**EXTRACTED DATA:**
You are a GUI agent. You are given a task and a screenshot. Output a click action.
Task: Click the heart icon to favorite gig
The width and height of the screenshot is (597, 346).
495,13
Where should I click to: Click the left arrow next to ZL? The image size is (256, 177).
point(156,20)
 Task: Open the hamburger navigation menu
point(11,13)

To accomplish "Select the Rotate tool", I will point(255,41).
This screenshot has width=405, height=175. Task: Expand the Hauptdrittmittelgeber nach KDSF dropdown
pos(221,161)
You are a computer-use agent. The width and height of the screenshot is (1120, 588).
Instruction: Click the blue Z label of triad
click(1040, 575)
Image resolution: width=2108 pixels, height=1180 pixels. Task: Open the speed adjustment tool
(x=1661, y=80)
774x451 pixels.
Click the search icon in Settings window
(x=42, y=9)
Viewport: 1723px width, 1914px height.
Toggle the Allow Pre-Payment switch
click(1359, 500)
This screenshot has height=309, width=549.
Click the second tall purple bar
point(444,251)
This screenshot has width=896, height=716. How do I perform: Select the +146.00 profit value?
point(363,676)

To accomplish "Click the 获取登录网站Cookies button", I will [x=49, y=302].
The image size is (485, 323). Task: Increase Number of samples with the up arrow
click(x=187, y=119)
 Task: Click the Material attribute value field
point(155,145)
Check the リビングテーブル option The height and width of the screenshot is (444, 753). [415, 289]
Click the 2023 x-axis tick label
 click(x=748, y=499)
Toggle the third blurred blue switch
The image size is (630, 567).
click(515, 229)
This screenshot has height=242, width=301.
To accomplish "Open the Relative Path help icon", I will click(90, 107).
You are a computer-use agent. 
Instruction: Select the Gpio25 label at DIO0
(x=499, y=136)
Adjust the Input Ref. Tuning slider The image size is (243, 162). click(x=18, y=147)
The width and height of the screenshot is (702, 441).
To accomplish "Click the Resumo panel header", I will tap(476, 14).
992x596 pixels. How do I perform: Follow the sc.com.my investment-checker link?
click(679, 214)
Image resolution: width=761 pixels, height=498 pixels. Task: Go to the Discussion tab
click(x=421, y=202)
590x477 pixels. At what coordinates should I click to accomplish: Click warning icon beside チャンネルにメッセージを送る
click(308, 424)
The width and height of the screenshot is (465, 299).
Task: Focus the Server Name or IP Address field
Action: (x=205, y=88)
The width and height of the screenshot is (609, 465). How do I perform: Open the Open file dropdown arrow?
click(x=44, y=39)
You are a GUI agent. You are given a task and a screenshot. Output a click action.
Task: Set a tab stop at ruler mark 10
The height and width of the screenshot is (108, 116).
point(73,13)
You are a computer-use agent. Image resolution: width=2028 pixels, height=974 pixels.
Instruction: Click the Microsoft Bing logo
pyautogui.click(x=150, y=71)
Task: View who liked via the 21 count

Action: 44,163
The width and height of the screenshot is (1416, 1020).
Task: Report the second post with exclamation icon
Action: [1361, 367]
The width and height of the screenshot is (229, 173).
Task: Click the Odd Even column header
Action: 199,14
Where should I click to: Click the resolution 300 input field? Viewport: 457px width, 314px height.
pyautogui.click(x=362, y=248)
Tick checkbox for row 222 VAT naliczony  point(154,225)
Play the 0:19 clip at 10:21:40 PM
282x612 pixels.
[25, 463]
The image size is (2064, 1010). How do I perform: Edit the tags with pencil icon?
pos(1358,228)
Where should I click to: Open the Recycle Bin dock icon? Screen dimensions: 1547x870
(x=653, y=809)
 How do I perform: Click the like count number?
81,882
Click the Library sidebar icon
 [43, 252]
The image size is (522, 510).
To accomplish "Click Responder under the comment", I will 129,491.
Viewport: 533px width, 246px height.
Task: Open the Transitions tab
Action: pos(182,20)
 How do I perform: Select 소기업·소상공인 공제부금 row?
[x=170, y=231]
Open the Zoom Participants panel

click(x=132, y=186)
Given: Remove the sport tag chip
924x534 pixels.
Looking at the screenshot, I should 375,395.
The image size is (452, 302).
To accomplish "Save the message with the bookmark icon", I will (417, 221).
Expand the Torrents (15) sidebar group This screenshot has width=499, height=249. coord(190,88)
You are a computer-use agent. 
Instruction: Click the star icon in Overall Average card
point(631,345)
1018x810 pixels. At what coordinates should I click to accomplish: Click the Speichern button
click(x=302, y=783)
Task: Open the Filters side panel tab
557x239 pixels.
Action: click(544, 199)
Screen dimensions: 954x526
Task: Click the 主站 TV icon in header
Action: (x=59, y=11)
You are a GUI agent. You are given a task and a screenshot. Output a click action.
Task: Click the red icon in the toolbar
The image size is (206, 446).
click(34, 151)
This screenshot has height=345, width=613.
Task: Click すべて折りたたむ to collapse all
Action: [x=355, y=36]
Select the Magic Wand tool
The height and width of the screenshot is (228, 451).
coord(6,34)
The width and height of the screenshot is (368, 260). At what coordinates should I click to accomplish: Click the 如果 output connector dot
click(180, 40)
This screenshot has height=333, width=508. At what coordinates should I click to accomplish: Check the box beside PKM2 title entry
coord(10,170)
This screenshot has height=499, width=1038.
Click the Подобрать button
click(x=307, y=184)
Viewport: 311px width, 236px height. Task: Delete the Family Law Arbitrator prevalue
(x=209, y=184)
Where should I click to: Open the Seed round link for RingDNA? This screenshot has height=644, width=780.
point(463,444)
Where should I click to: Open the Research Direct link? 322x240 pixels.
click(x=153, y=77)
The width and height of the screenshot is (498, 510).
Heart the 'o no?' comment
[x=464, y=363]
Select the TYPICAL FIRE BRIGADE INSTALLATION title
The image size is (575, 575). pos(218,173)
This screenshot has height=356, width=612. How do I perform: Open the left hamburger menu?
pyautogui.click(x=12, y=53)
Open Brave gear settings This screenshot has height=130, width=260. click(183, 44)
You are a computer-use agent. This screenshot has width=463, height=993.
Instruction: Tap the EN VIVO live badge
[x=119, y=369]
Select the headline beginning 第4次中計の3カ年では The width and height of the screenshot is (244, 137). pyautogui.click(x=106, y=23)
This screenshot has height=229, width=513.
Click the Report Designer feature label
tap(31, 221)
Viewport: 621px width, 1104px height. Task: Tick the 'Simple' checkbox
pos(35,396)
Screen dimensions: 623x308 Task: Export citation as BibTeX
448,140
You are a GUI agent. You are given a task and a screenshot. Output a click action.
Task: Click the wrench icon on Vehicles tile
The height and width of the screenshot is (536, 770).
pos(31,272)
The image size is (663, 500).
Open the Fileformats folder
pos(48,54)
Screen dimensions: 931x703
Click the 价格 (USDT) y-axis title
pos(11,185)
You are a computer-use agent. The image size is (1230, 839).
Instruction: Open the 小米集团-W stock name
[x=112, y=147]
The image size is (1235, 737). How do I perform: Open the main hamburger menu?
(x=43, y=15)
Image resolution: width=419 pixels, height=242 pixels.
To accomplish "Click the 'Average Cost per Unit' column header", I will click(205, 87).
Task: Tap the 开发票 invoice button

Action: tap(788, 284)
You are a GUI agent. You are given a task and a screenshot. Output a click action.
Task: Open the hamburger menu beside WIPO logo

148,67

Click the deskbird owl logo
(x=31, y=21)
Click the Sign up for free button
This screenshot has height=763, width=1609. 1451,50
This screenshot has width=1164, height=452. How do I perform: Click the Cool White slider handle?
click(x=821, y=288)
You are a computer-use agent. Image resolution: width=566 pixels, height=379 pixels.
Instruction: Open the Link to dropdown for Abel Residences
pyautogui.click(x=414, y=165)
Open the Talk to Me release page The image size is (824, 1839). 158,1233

**TASK STATEMENT:** Rewrite all of the entries above with every "hamburger" changed to "three-line", leaving everything else untouched.

**RESULT OF THIS EXERCISE:**
You are a GUI agent. You are given a task and a screenshot. Output a click action.
Task: Click the heart icon to favorite gig
The width and height of the screenshot is (597, 346).
495,13
Where should I click to: Click the left arrow next to ZL? The image size is (256, 177).
point(156,20)
 Task: Open the three-line navigation menu
point(11,13)

To accomplish "Select the Rotate tool", I will point(255,41).
This screenshot has width=405, height=175. Task: Expand the Hauptdrittmittelgeber nach KDSF dropdown
pos(221,161)
You are a computer-use agent. The width and height of the screenshot is (1120, 588).
Instruction: Click the blue Z label of triad
click(1040, 575)
Image resolution: width=2108 pixels, height=1180 pixels. Task: Open the speed adjustment tool
(x=1661, y=80)
774x451 pixels.
Click the search icon in Settings window
(x=42, y=9)
Viewport: 1723px width, 1914px height.
Toggle the Allow Pre-Payment switch
click(1359, 500)
This screenshot has height=309, width=549.
Click the second tall purple bar
point(444,251)
This screenshot has width=896, height=716. How do I perform: Select the +146.00 profit value?
point(363,676)

To accomplish "Click the 获取登录网站Cookies button", I will [x=49, y=302].
The image size is (485, 323). Task: Increase Number of samples with the up arrow
click(x=187, y=119)
 Task: Click the Material attribute value field
point(155,145)
Check the リビングテーブル option The height and width of the screenshot is (444, 753). [415, 289]
Click the 2023 x-axis tick label
 click(x=748, y=499)
Toggle the third blurred blue switch
The image size is (630, 567).
click(515, 229)
This screenshot has height=242, width=301.
To accomplish "Open the Relative Path help icon", I will click(90, 107).
You are a computer-use agent. 
Instruction: Select the Gpio25 label at DIO0
(x=499, y=136)
Adjust the Input Ref. Tuning slider The image size is (243, 162). click(x=18, y=147)
The width and height of the screenshot is (702, 441).
To accomplish "Click the Resumo panel header", I will tap(476, 14).
992x596 pixels. How do I perform: Follow the sc.com.my investment-checker link?
click(679, 214)
Image resolution: width=761 pixels, height=498 pixels. Task: Go to the Discussion tab
click(x=421, y=202)
590x477 pixels. At what coordinates should I click to accomplish: Click warning icon beside チャンネルにメッセージを送る
click(308, 424)
The width and height of the screenshot is (465, 299).
Task: Focus the Server Name or IP Address field
Action: (x=205, y=88)
The width and height of the screenshot is (609, 465). How do I perform: Open the Open file dropdown arrow?
click(x=44, y=39)
You are a GUI agent. You are given a task and a screenshot. Output a click action.
Task: Set a tab stop at ruler mark 10
The height and width of the screenshot is (108, 116).
point(73,13)
You are a computer-use agent. Image resolution: width=2028 pixels, height=974 pixels.
Instruction: Click the Microsoft Bing logo
pyautogui.click(x=150, y=71)
Task: View who liked via the 21 count

Action: 44,163
The width and height of the screenshot is (1416, 1020).
Task: Report the second post with exclamation icon
Action: [1361, 367]
The width and height of the screenshot is (229, 173).
Task: Click the Odd Even column header
Action: 199,14
Where should I click to: Click the resolution 300 input field? Viewport: 457px width, 314px height.
pyautogui.click(x=362, y=248)
Tick checkbox for row 222 VAT naliczony  point(154,225)
Play the 0:19 clip at 10:21:40 PM
282x612 pixels.
[25, 463]
The image size is (2064, 1010). How do I perform: Edit the tags with pencil icon?
pos(1358,228)
Where should I click to: Open the Recycle Bin dock icon? Screen dimensions: 1547x870
(x=653, y=809)
 How do I perform: Click the like count number?
81,882
Click the Library sidebar icon
 [43, 252]
The image size is (522, 510).
To accomplish "Click Responder under the comment", I will 129,491.
Viewport: 533px width, 246px height.
Task: Open the Transitions tab
Action: pos(182,20)
 How do I perform: Select 소기업·소상공인 공제부금 row?
[x=170, y=231]
Open the Zoom Participants panel

click(x=132, y=186)
Given: Remove the sport tag chip
924x534 pixels.
Looking at the screenshot, I should 375,395.
The image size is (452, 302).
To accomplish "Save the message with the bookmark icon", I will (417, 221).
Expand the Torrents (15) sidebar group This screenshot has width=499, height=249. coord(190,88)
You are a computer-use agent. 
Instruction: Click the star icon in Overall Average card
point(631,345)
1018x810 pixels. At what coordinates should I click to accomplish: Click the Speichern button
click(x=302, y=783)
Task: Open the Filters side panel tab
557x239 pixels.
Action: click(544, 199)
Screen dimensions: 954x526
Task: Click the 主站 TV icon in header
Action: (x=59, y=11)
You are a GUI agent. You are given a task and a screenshot. Output a click action.
Task: Click the red icon in the toolbar
The image size is (206, 446).
click(34, 151)
This screenshot has height=345, width=613.
Task: Click すべて折りたたむ to collapse all
Action: [x=355, y=36]
Select the Magic Wand tool
The height and width of the screenshot is (228, 451).
coord(6,34)
The width and height of the screenshot is (368, 260). At what coordinates should I click to accomplish: Click the 如果 output connector dot
click(180, 40)
This screenshot has height=333, width=508. At what coordinates should I click to accomplish: Check the box beside PKM2 title entry
coord(10,170)
This screenshot has height=499, width=1038.
Click the Подобрать button
click(x=307, y=184)
Viewport: 311px width, 236px height. Task: Delete the Family Law Arbitrator prevalue
(x=209, y=184)
Where should I click to: Open the Seed round link for RingDNA? This screenshot has height=644, width=780.
point(463,444)
Where should I click to: Open the Research Direct link? 322x240 pixels.
click(x=153, y=77)
The width and height of the screenshot is (498, 510).
Heart the 'o no?' comment
[x=464, y=363]
Select the TYPICAL FIRE BRIGADE INSTALLATION title
The image size is (575, 575). pos(218,173)
This screenshot has height=356, width=612. How do I perform: Open the left three-line menu?
pyautogui.click(x=12, y=53)
Open Brave gear settings This screenshot has height=130, width=260. click(183, 44)
You are a computer-use agent. This screenshot has width=463, height=993.
Instruction: Tap the EN VIVO live badge
[x=119, y=369]
Select the headline beginning 第4次中計の3カ年では The width and height of the screenshot is (244, 137). pyautogui.click(x=106, y=23)
This screenshot has height=229, width=513.
Click the Report Designer feature label
tap(31, 221)
Viewport: 621px width, 1104px height. Task: Tick the 'Simple' checkbox
pos(35,396)
Screen dimensions: 623x308 Task: Export citation as BibTeX
448,140
You are a GUI agent. You are given a task and a screenshot. Output a click action.
Task: Click the wrench icon on Vehicles tile
The height and width of the screenshot is (536, 770).
pos(31,272)
The image size is (663, 500).
Open the Fileformats folder
pos(48,54)
Screen dimensions: 931x703
Click the 价格 (USDT) y-axis title
pos(11,185)
You are a computer-use agent. The image size is (1230, 839).
Instruction: Open the 小米集团-W stock name
[x=112, y=147]
The image size is (1235, 737). How do I perform: Open the main three-line menu?
(x=43, y=15)
Image resolution: width=419 pixels, height=242 pixels.
To accomplish "Click the 'Average Cost per Unit' column header", I will click(205, 87).
Task: Tap the 开发票 invoice button

Action: tap(788, 284)
You are a GUI agent. You are given a task and a screenshot. Output a click action.
Task: Open the three-line menu beside WIPO logo

148,67

Click the deskbird owl logo
(x=31, y=21)
Click the Sign up for free button
This screenshot has height=763, width=1609. 1451,50
This screenshot has width=1164, height=452. How do I perform: Click the Cool White slider handle?
click(x=821, y=288)
You are a computer-use agent. Image resolution: width=566 pixels, height=379 pixels.
Instruction: Open the Link to dropdown for Abel Residences
pyautogui.click(x=414, y=165)
Open the Talk to Me release page The image size is (824, 1839). 158,1233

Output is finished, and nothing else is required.